O reajuste entra em vigor no primeiro mês do ano, mas o novo valor começará a ser percebido pelos trabalhadores formais nos contracheques de fevereiro, referente ao salário de janeiro de 2026. O novo piso nacional impacta diretamente benefícios previdenciários, sociais e trabalhistas vinculados ao governo federal.
O cálculo considera as regras estabelecidas pela Lei de Valorização do Salário Mínimo, que prevê a correção anual com base em dois indicadores principais: a inflação acumulada do ano anterior, medida pelo Índice Nacional de Preços ao Consumidor (INPC), e o crescimento real do Produto Interno Bruto (PIB) de dois anos antes.
Caso o PIB apresente retração, o reajuste considera apenas a variação inflacionária, garantindo ao menos a reposição do poder de compra dos trabalhadores. Em anos de crescimento econômico, o modelo permite que o salário mínimo avance acima da inflação, promovendo ganhos reais de renda.
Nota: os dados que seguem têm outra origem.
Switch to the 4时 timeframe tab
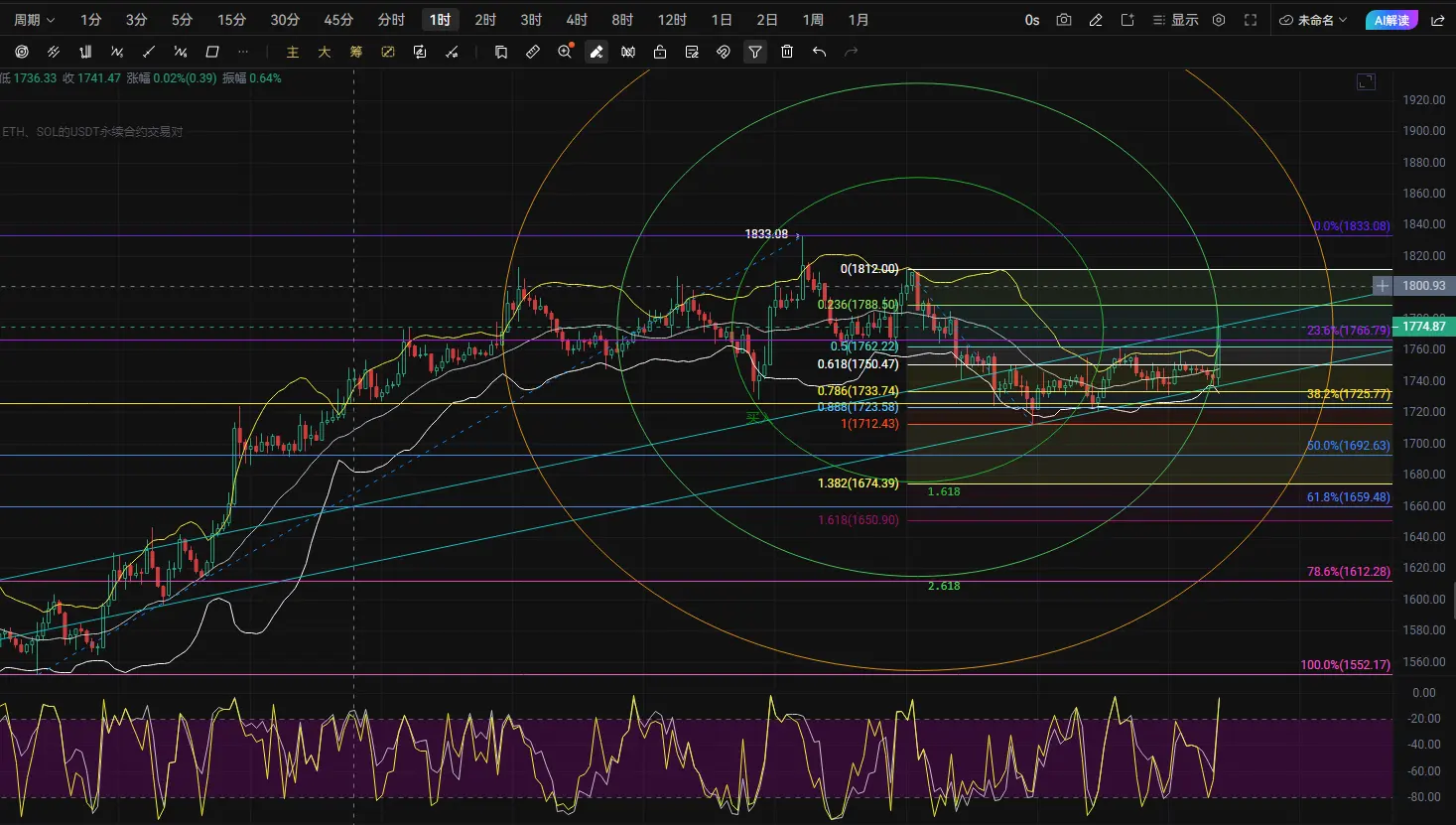577,20
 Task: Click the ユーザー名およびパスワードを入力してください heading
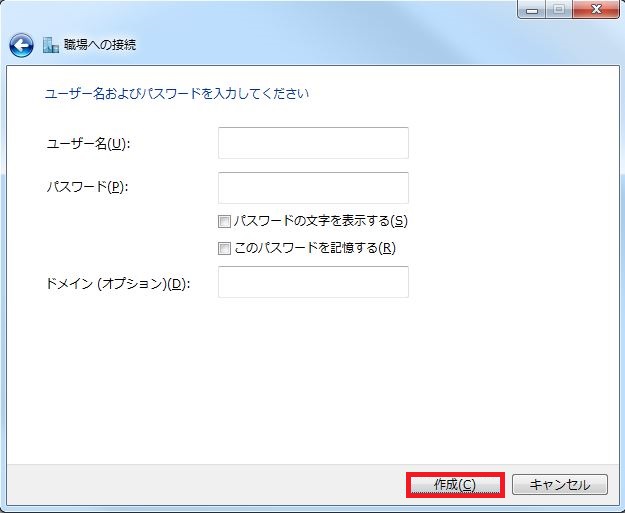point(177,94)
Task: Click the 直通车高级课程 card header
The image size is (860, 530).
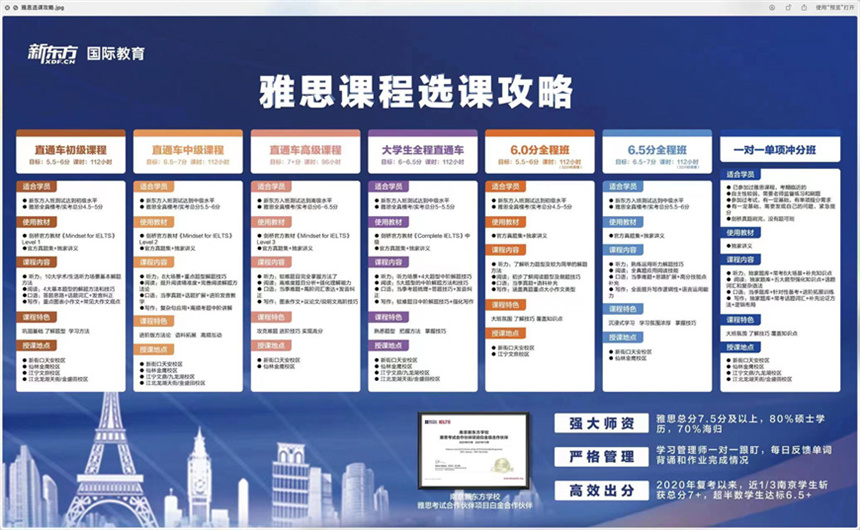Action: (306, 148)
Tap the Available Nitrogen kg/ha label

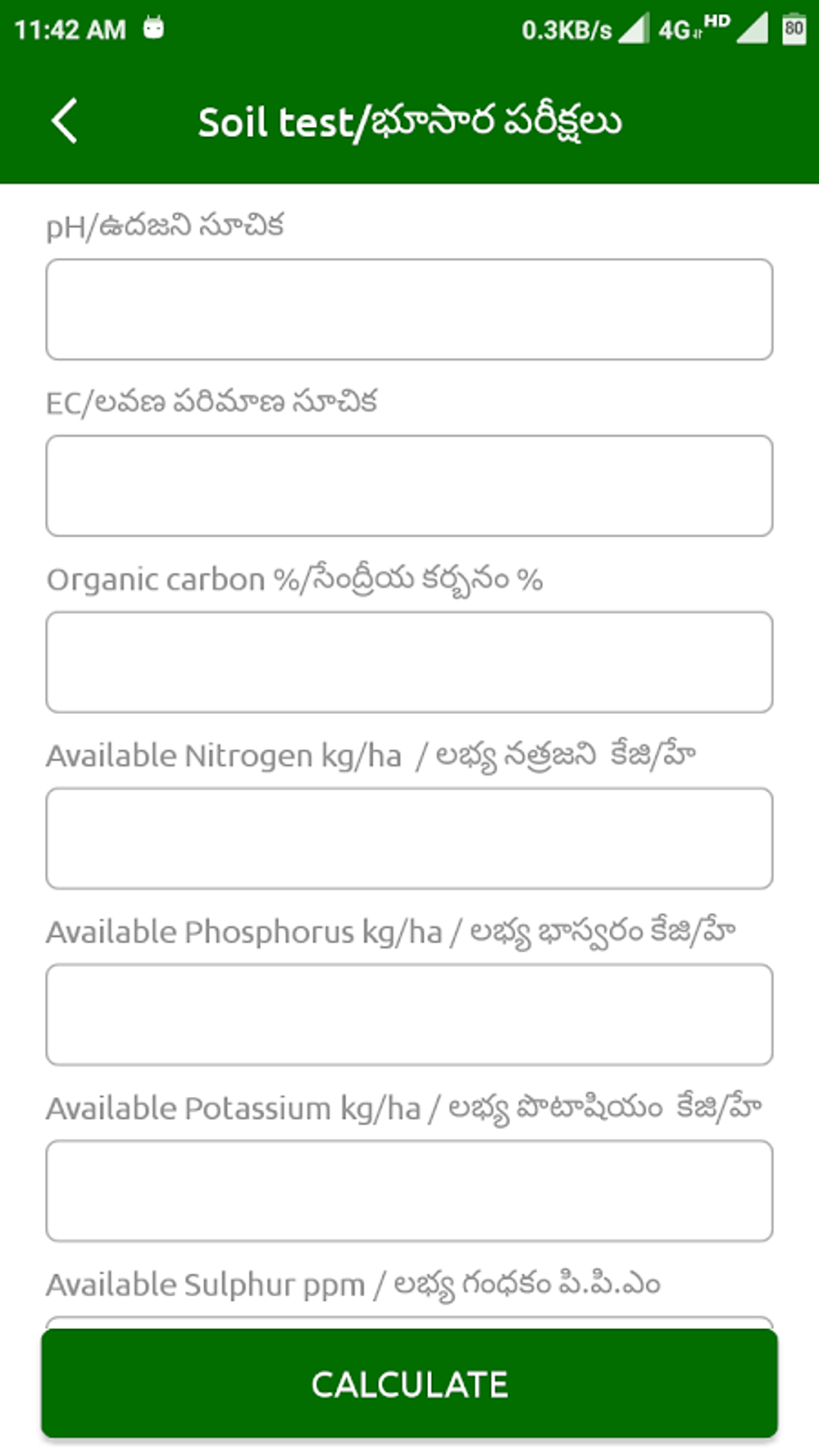(x=371, y=757)
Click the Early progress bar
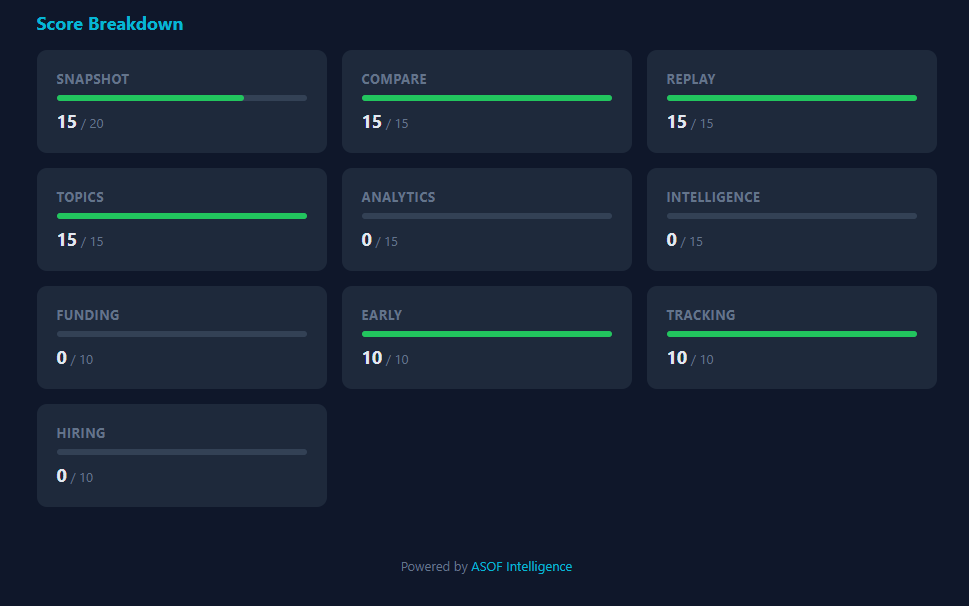The height and width of the screenshot is (606, 969). (487, 334)
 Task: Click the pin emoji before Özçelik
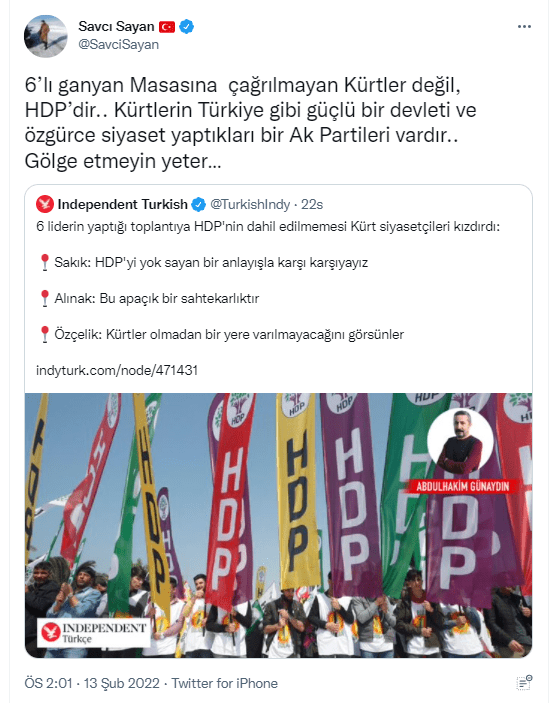(44, 334)
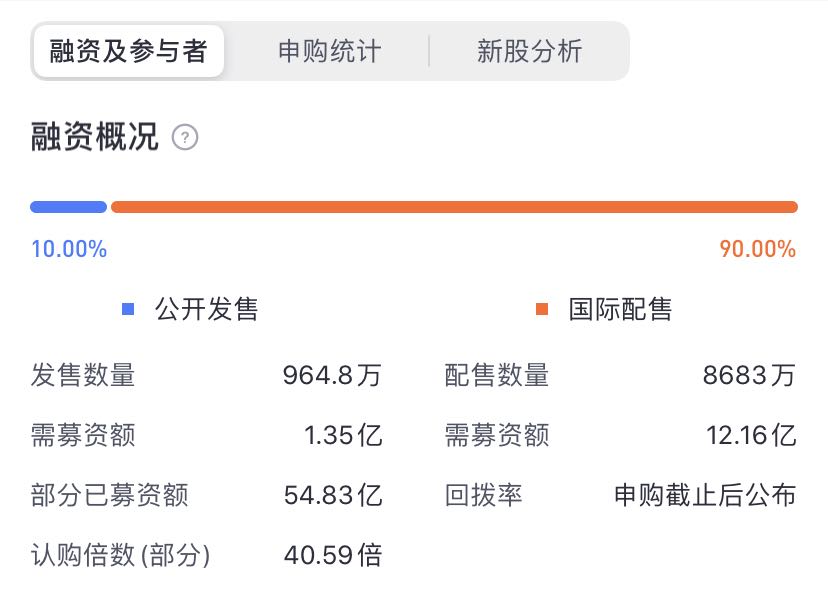Tap the 回拨率 row label
The height and width of the screenshot is (603, 828).
coord(483,495)
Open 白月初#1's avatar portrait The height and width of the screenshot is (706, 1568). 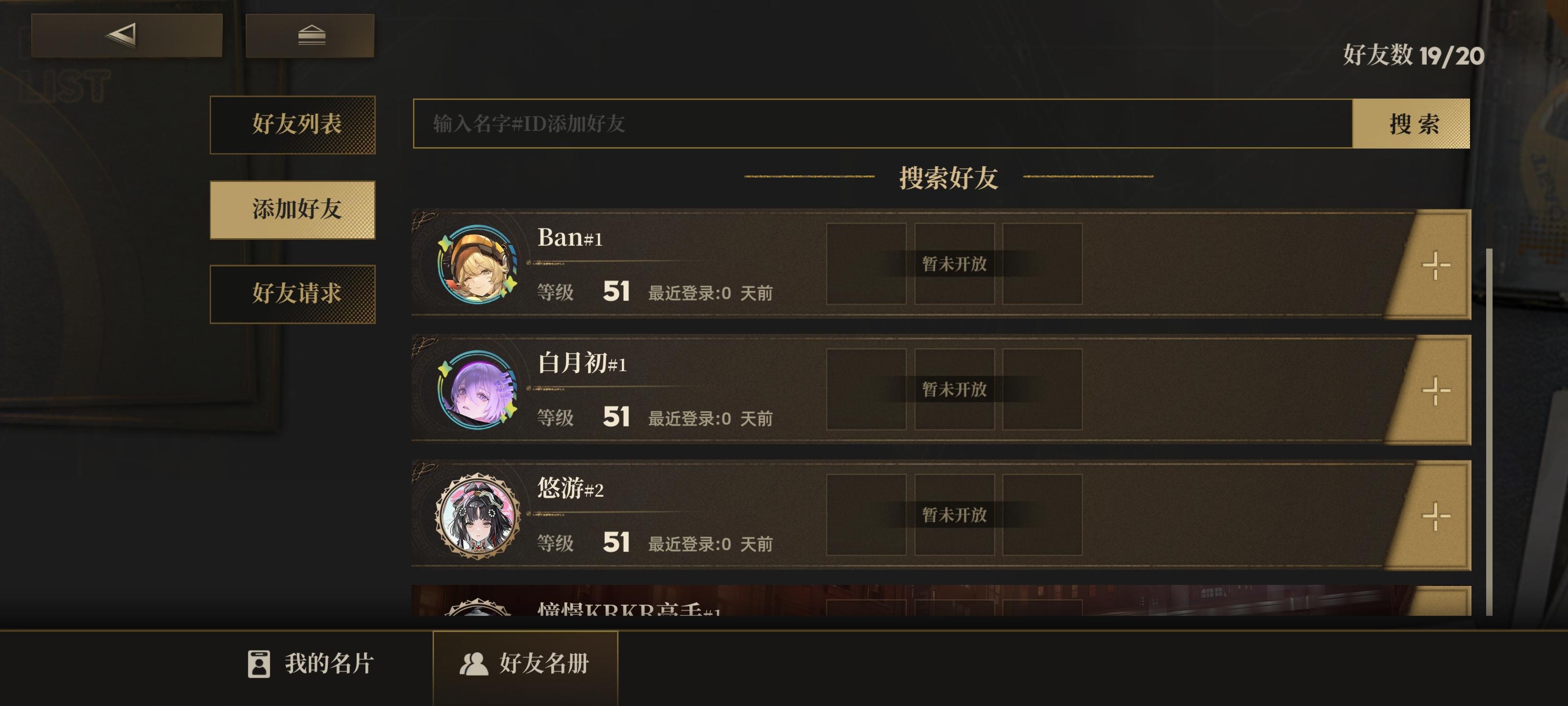pyautogui.click(x=478, y=390)
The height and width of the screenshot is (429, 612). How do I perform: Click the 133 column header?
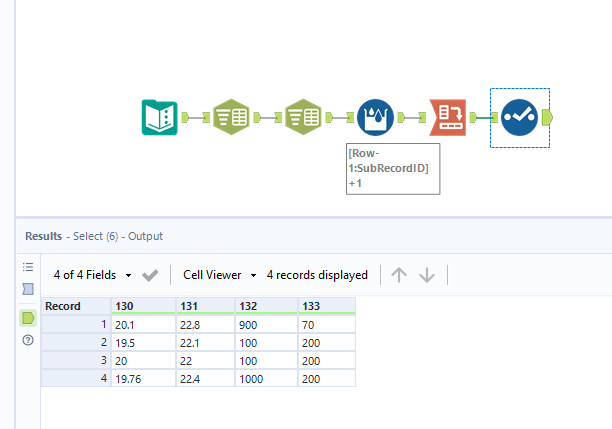pyautogui.click(x=326, y=306)
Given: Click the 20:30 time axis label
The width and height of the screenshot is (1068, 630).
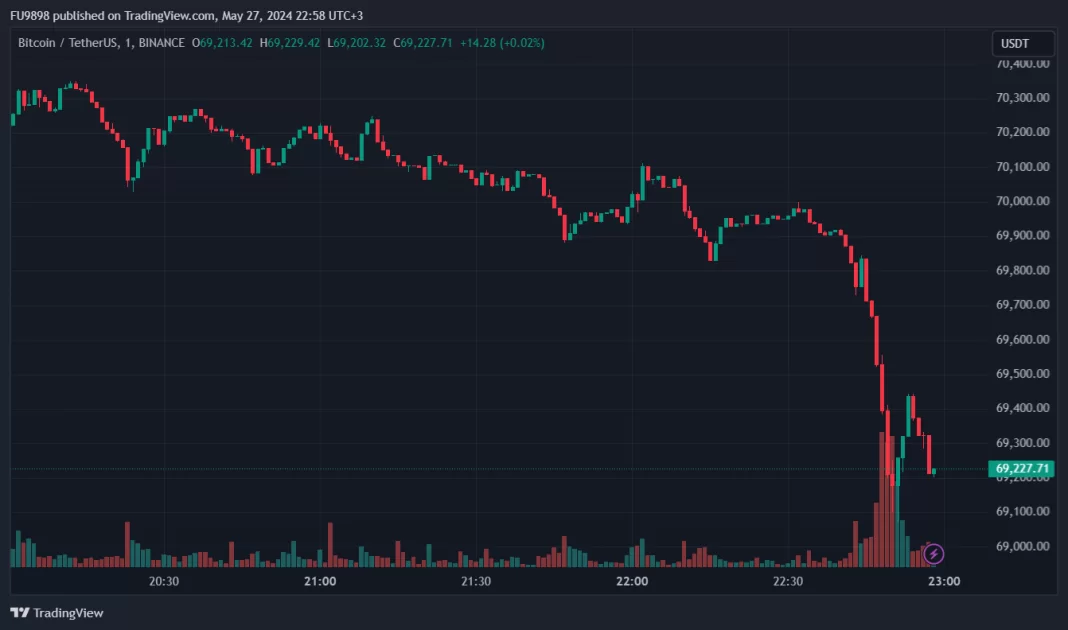Looking at the screenshot, I should (164, 581).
Salário mínimo é referência para benefícios sociais e previdenciários
Além de orientar os contratos formais de trabalho, o salário mínimo serve de base para o cálculo de aposentadorias, pensões, abono salarial, seguro-desemprego e programas sociais como o Benefício de Prestação Continuada (BPC). A atualização periódica do valor busca garantir que essas transferências mantenham seu poder aquisitivo frente à variação do custo de vida.